The pyrdb format is pretty simple, you can open it up in any text editor, and each line is a guid and two 0/1 boolean values: mute text and mic voice, respectively. Remove the line starting with your guid (it'll match the name of the file after pyrdb), and you should be fine to keep using the rest.
You could in theory also host a local listen server and connect to it with a second instance of the game and mute/unmute yourself there, but note whichever client closes last will overwrite the prefs.
This won't have prevented other players from seeing your messages, of course; being able to mute yourself is just an unexpected quirk of that system.
Odd thing is about muting, when The Sami was in our server later on he indeed was muted in chat, no chat from him but did get the canned chat sounds. Dunno if a corrupted server had anything to do with it.
I checked to see if I somehow I muted him, he wasn't, dunno wtf was going on there. That said, I will do my best not to put up a server without immediate testing after serious changes have been made, it was well borked for a major portion of the day.
Can't reproduce that on my end anywhere. The scaling doesn't directly manipulate ui elements in a way that could cause this; the simplified basis of how it works is that it indicates to the existing gui canvas engine internals that you're running at a lower screen resolution. The only difference once you pass 150% scale would be that it will try to use textures/gui/[email protected] for that fill area if the file exists... but the stretched fill starts right at the bottom of that top gradient, and goes down to a flipped gradient of the same height on the bottom, as highlighted in green in this shot:
How these shll textures are combined here is hardcoded in the rendering of the ShellPaneCtrl gui element, using the raw bitmap dimensions of the gradients for the vertical offset. The whole area's drawn as two triangles, with no depth testing, so it's not like it can stop part-way vertically or clip through other elements, and if it were only drawing one triangle you'd see it cut off in a big diagonal accross line the screen.
To render as shown in your shot without altered assets, without anything else in that pane's rendering being affected... it'd have to somehow be sending very incorrect data or sampling incorrectly in your GL driver. Maybe try temporarily putting a bigger square texture at textures/gui/shll_fieldfill.png and see if it still does it.
Yeah, the alpha channel on that scaled texture is busted; only the bottom row has the original transparency, which explains what was in your shot. It's a solid color fill of course, so yeah it doesn't need a scaled version.
The decompression is going to be negligible in at that size, especially since zlib was replaced with a more modern implementation that's on average at minimum 1.5x to 2x faster than stock (although the original png decoder hasn't yet been replaced with accelerated modern versions to speed that part up), but at higher resolutions it couldn't hurt to either store them in the vl2 without compression or put them directly in your textures folder just to avoid going through the inflate process and allocations twice for each texture. .jpg textures could also decode a little faster, while .bmp textures would require no decompression, if disk space weren't a concern... the tradeoff being you couldn't use either format for anything you want the alpha channel on, and .bmp textures are going to take longer to read from disk if you're on an HDD..
The bigger delay comes in just how much data is actually being processed at those scales: at 1024²|2048²|4096²|8192² you'll be allocating (on the cpu), processing, then uploading roughly 3MB|12MB|48MB|192MB to the gpu, which then needs to allocate at least 4MB|16MB|64MB|256MB for the full mip chain (plus a bit more for alignment/padding), then do the mip generation for each level.
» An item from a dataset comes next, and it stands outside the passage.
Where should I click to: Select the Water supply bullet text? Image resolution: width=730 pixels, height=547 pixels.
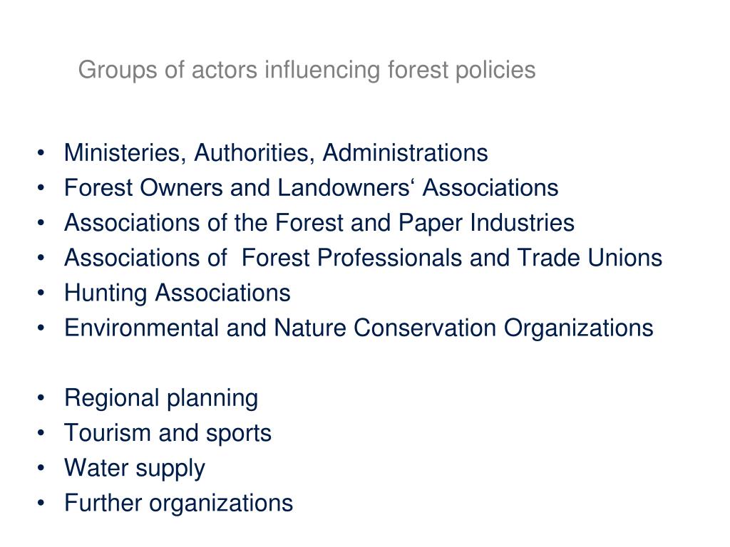[x=135, y=469]
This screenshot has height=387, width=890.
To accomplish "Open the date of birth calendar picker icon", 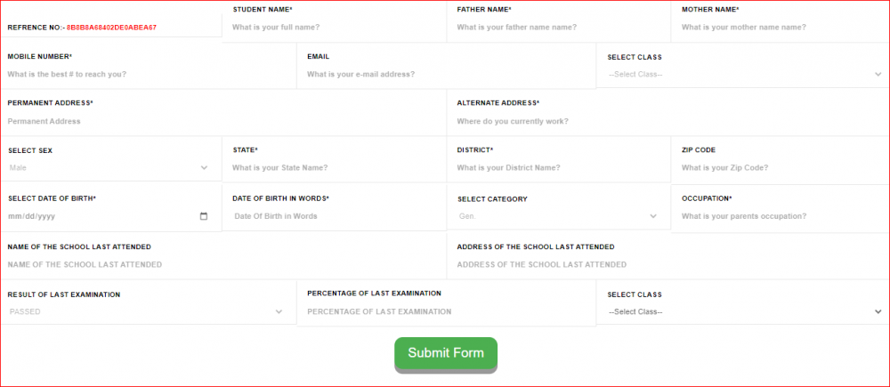I will 204,216.
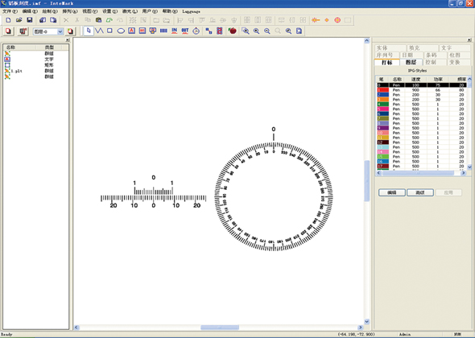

The upload and mip generation doesn't generally block immediately on most drivers, but if it's still running when a draw call that binds that texture is run, it'll need to wait until it finishes and the gpu syncs... and because it's only being loaded because it's needed immediately for that frame, it shouldn't be too surprising if it blocks for very large textures.
At 1024² this whole ordeal should take well under 0.5ms with a modern system, but could be 1ms+ at 2048, maybe a few more ms at 4096², and maybe 10ms or more at 8192² – I don't have metrics for this on hand, though: this is just ballpark accounting for PCIe bandwidth and very rough alloc/draw times on the gpu. For things like skies, interiors, terrain, etc., huge textures are fine because they're not loaded mid-gameplay, but 4096 and above for custom player skins (which are loaded/freed on the fly) could easily take a big bite out of the frame budget for a visible delay on high refresh rate displays.
The other thing that could be done to avoid delays here, besides introducing a modern format, would be to add an asynchronous texture upload pipeline in a future version. This would mean it'd have to initially use a placeholder texture for at least one frame and pop in only when it's available, but that'd probably be fine for player/weapon/vehicle skins.
This shit is amazing, almost everyone is using the QOL patch now and loving it. You're literally saving T2. Awesome.
I have a question about the asset downloads, we were toying around with a silly mod and thinking it would be awesome if we could override some of the vehicle sounds (for example htransport_boost.wav). This can be done client side by loading the .wav in a .vl2 but with the new asset downloading we were wondering if you were to allow .wav files could we have the server send a client a htransport_boost.wav which would live in the cache folder and override their local setting while in that server, or until they restarted their client? or maybe we could have the server send them a differently named .wav file and the mod could play a different audio file when they're in the havock instead of htransport_boost.wav.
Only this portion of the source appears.